Exhibition > Queer Sonic Fingerprint

Queer Sonic Fingerprint

Transdisciplinary Research

Isabel Bredenbröker and Adam Pultz

Photo courtesy of Isabel Bredenbröker and Adam Pultz

Photo courtesy of Isabel Bredenbröker and Adam Pultz

How do bodies sound? And how can a group of cultural belongings in an ethnological museum collection resonate in unexpected queer kin relations? In their interactive multichannel sound installation Queer Sonic Fingerprint, sound artist Adam Pultz and anthropologist Isabel Bredenbröker speculatively imagines non-normative relations around cultural belongings in ethnological museums and beyond. The installation amplifies the collection‘s materiality through sonic fingerprints—that is—the reflections of a body’s unique acoustic characteristics. In a transdisciplinary encounter with sound processing and evolutionary computing, dynamically changing fingerprints bring selected parts of museum collections to life in a multichannel sonic ecology.

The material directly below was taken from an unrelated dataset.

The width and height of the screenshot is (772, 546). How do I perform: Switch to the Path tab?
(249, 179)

Queerness contains a tension, something which gender and sexuality studies scholar Susan Talburt identifies as a fundamentally productive quality. Cultural belongings in ethnographic collections are things deeply affected by the colonial encounter and its political aftermath. They, too, are caught in a tense state, as current debates about ownership, their history, their representative functions, and proper place come to show. Voices from indigenous communities and scholars have reframed so-called ethnographic “objects” in museum collections as person-like entities. The installation includes those relations that are currently being claimed with increasing insistence, alongside relations between collection items.

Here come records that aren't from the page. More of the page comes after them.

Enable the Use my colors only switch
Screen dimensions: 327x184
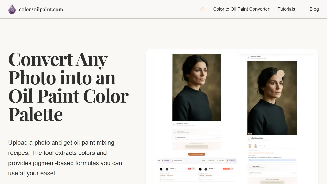point(175,137)
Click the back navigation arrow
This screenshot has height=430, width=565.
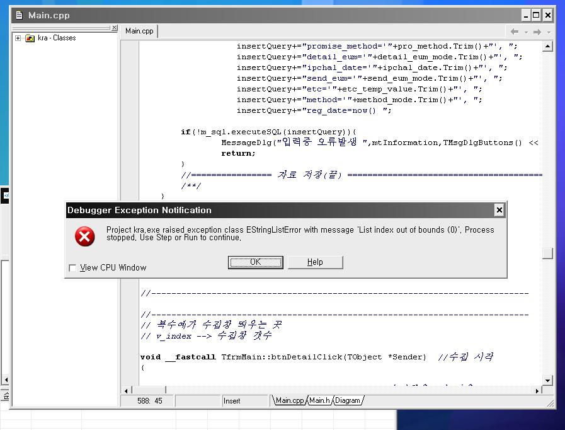515,32
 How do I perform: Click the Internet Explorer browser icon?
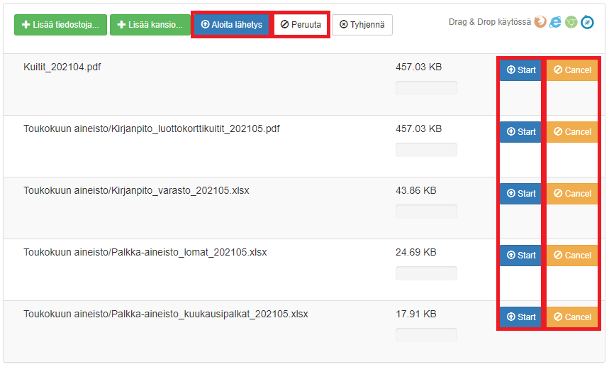(x=556, y=23)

a sculpture of a leopard with a small speaker and microphone attached. A hand with a blue glove in the background

Photo courtesy of Isabel Bredenbröker and Adam Pultz

a sculpture of a small frog with microphone and small speaker attached

Photo courtesy of Isabel Bredenbröker and Adam Pultz

A plant in a bell jar with a small speaker and microphone attached

Photo courtesy of Isabel Bredenbröker and Adam Pultz


The playback of the sonic fingerprints will form part of a multichannel sound installation also involving field recordings and spoken narrative. Here, kinship and relations between objects become sonic relations, contributing a different register to what is traditionally a visual experience. Museum displays and collections are governed by strict rules: most things may not be touched and many things remain inaccessible in storage. In response to such restrictions, the sonic domain can provide access through a different sensory modality. Here, imagining a sonic image of these bodies offers a sensitive way of not looking or touching, not representing or claiming ownership.

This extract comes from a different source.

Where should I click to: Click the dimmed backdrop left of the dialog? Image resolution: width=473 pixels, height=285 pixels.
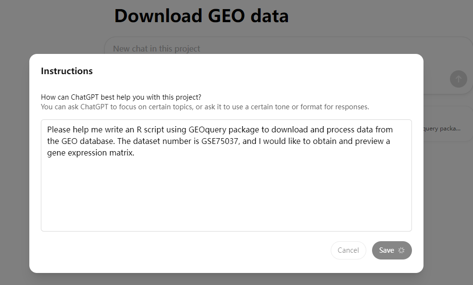click(14, 163)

Throughout the installation the sonic fingerprints will merge, recombine, and create new generations of virtual fingerprints with their own acoustic properties, evading museal categories and representational claims, just like queer identities and ways of kinning evade normative ideas of gender, relations, and sexuality. Through evolutionary computing and audience interaction, Queer Sonic Fingerprint highlights new object-relations that transcend the logic of the museum as a place of clear-cut display, education and safekeeping. A multisensory and interactive format challenges such established forms of museal practice. Through the speculative sonic-material futures that emerge, non-normative kinship and queer narratives work toward a critique of the ethnographic collection’s colonial roots.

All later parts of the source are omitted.